**Exercise brief:** Please reproduce the records below verbatim, starting from the first line and ending with the line that contains "Action: click(x=1069, y=33)", both included.

***

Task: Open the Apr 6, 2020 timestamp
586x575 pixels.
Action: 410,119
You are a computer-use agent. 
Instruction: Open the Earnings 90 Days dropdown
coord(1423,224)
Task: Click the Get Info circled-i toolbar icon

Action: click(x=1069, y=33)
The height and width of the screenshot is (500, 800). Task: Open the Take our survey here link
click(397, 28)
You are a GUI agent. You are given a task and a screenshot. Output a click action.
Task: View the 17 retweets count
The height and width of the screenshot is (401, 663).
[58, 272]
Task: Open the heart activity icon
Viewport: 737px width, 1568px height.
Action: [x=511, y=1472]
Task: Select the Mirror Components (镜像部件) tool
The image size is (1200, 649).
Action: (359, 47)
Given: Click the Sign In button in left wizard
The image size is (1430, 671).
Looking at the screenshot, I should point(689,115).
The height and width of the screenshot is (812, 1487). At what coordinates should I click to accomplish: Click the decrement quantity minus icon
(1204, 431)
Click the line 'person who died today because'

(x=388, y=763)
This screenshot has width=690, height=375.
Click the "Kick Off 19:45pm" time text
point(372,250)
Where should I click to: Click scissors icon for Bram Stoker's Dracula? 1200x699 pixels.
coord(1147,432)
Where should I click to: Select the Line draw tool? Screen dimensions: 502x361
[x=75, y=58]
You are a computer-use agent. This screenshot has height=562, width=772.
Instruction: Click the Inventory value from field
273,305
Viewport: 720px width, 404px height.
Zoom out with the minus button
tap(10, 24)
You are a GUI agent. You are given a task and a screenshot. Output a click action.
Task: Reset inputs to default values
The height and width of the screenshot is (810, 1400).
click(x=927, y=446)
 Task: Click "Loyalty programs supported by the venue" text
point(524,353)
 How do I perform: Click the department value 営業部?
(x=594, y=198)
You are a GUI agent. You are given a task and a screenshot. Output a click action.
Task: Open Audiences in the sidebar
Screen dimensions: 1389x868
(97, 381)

***

**Solved exercise:**
Task: Open the Apr 6, 2020 timestamp
586x575 pixels.
Action: 410,119
You are a computer-use agent. 
Instruction: Open the Earnings 90 Days dropdown
coord(1423,224)
Task: Click the Get Info circled-i toolbar icon

Action: click(x=1069, y=33)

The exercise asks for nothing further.